Averaged over two runs, GPT-5.5 scored 88.3% and Claude Opus 4.7 scored 87.9%. Both are well ahead of their non-agentic counterparts on the regular benchmark, but still short of the known per-task upper bound of 92.3% (the average, over the 17 tasks, of the best score any model has ever achieved on each task).

A full run covers all 17 tasks, and the two runs per model cost $179 in total for GPT-5.5 and $305 for Opus 4.7. Spread over the 34 single-task runs that represents, that is more than the non-agentic runs but only by a factor of a few — about 5× for Opus 4.7 ($1.8 → $9.0 per task-run) and only about 2× for GPT-5.5 ($2.6 → $5.3).

Figure 1. Mean accuracy vs. cost per single-task run, on a log cost axis. Grey points are all model configurations on the regular WeirdML benchmark, with the regular-benchmark Pareto frontier drawn through them. The two agentic runs (stars) and the same models' best non-agentic configurations (circles) are highlighted; arrows connect each model's non-agentic point to its agentic point.

Compared to the non-agentic benchmark

Holding the model fixed and comparing each agentic result to the same model’s best non-agentic configuration on the regular benchmark shows the size of the effect. The scaffold lifts Claude Opus 4.7 from 76.4% to 87.9% and GPT-5.5 from 84.9% to 88.3% (the non-agentic baselines are the claude-opus-4.7 (high) and gpt-5.5 (xhigh) configurations).

Figure 2. Agentic vs. non-agentic accuracy for the same model on each task. Each arrow runs from the model's best non-agentic score on the regular benchmark to its agentic score (green where the agent helps, red where it hurts); the number beside each task is the difference. Averaged over the 17 tasks, the agentic scaffold adds +11.5 points for Opus 4.7 and +3.3 points for GPT-5.5.

The more interesting part is how the gap to the non-agentic results closes. The agentic models did not, for the most part, set new peak scores on individual tasks. Instead they much more reliably landed close to optimal on every task.

Per-task accuracy for the two agentic models against the regular WeirdML frontier

Figure 3. Per-task accuracy for the two agentic models (each shown as two faded dots for the individual runs and a solid dot for the mean), against the best score recorded by any model on the regular, non-agentic WeirdML benchmark (grey). Tasks are in the canonical WeirdML order. On most tasks both agentic models sit right up against the regular-benchmark frontier; the remaining gap to the grey points is concentrated in a handful of harder tasks.

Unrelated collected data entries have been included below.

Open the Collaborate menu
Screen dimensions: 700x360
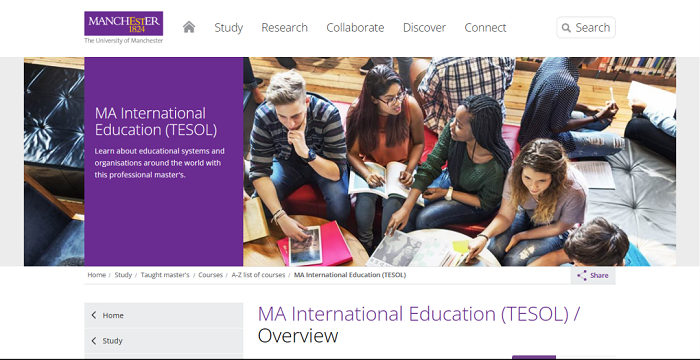point(355,28)
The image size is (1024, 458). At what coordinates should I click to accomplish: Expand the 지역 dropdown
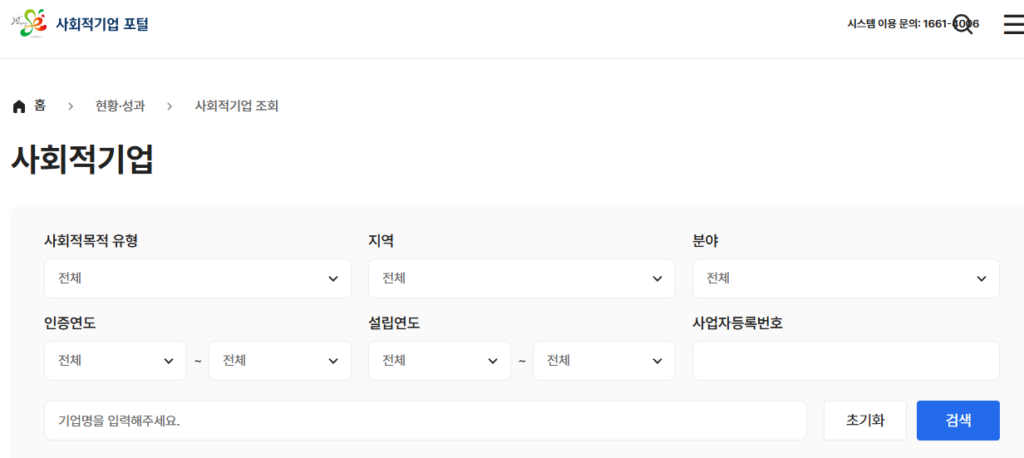tap(521, 278)
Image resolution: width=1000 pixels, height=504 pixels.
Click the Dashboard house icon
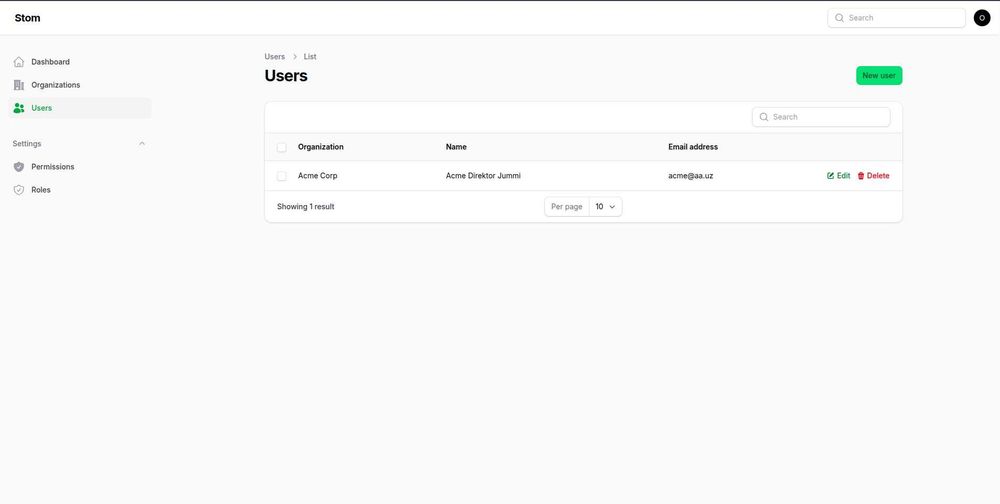pyautogui.click(x=19, y=62)
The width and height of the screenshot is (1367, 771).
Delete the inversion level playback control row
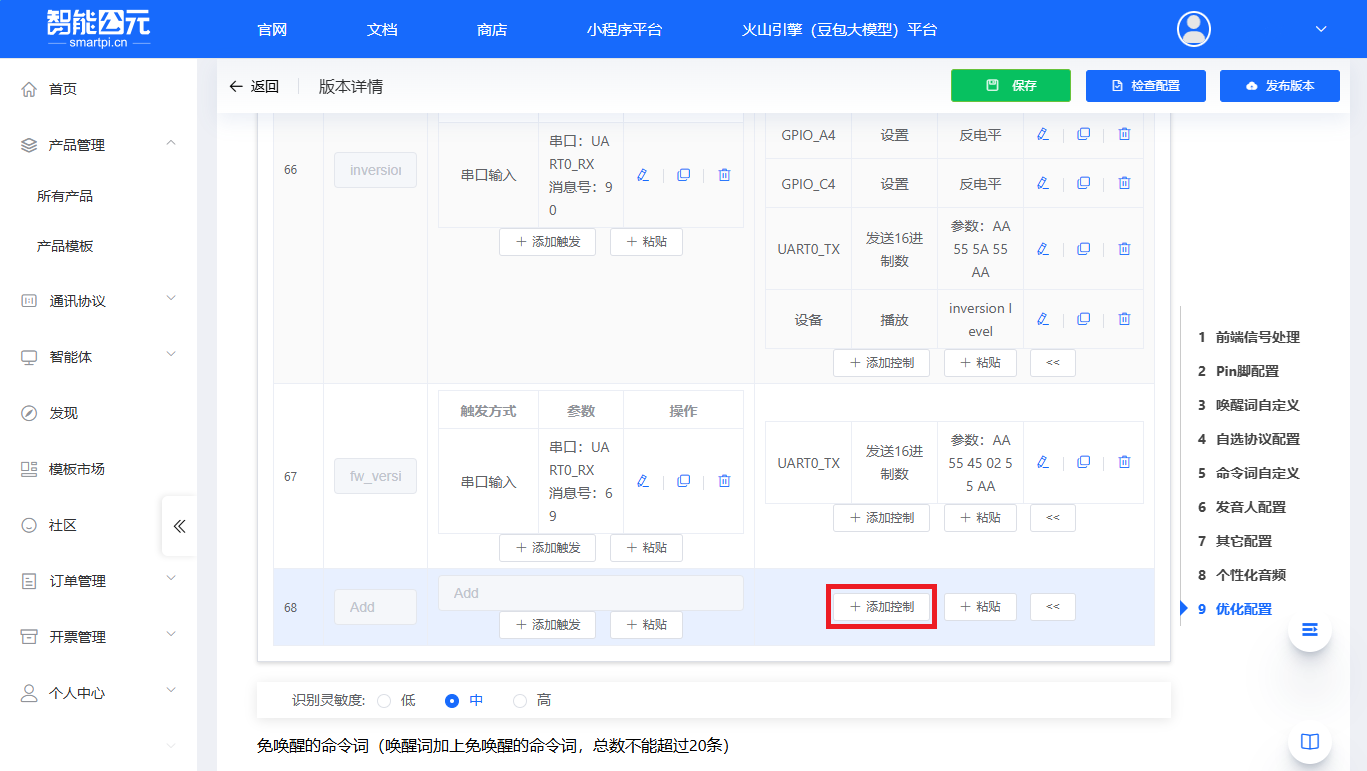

An unintended exploit: shipping pre-trained weights

In the path-submission runs, both models discovered that they could train a model in their own sandbox, encode the trained weights as a long base64 (or zlib+base64) string, paste that string into the submission file, and decode it at grading time. The submitted script then only has to run inference on the test set, rather than train a model from scratch within the 120-second submission limit.

Opus 4.7 did this on 5 of the 17 tasks and GPT-5.5 on 4. With one exception, the weight-embedding submissions did not beat the best known regular-WeirdML score for the task — the exception being GPT-5.5 on insert_patches, where both of its runs set a new state of the art. This behaviour does not violate the rules (the script is still a self-contained submission graded on the hidden test labels), and it is not clear it made much difference to the scores, so these results are left to stand.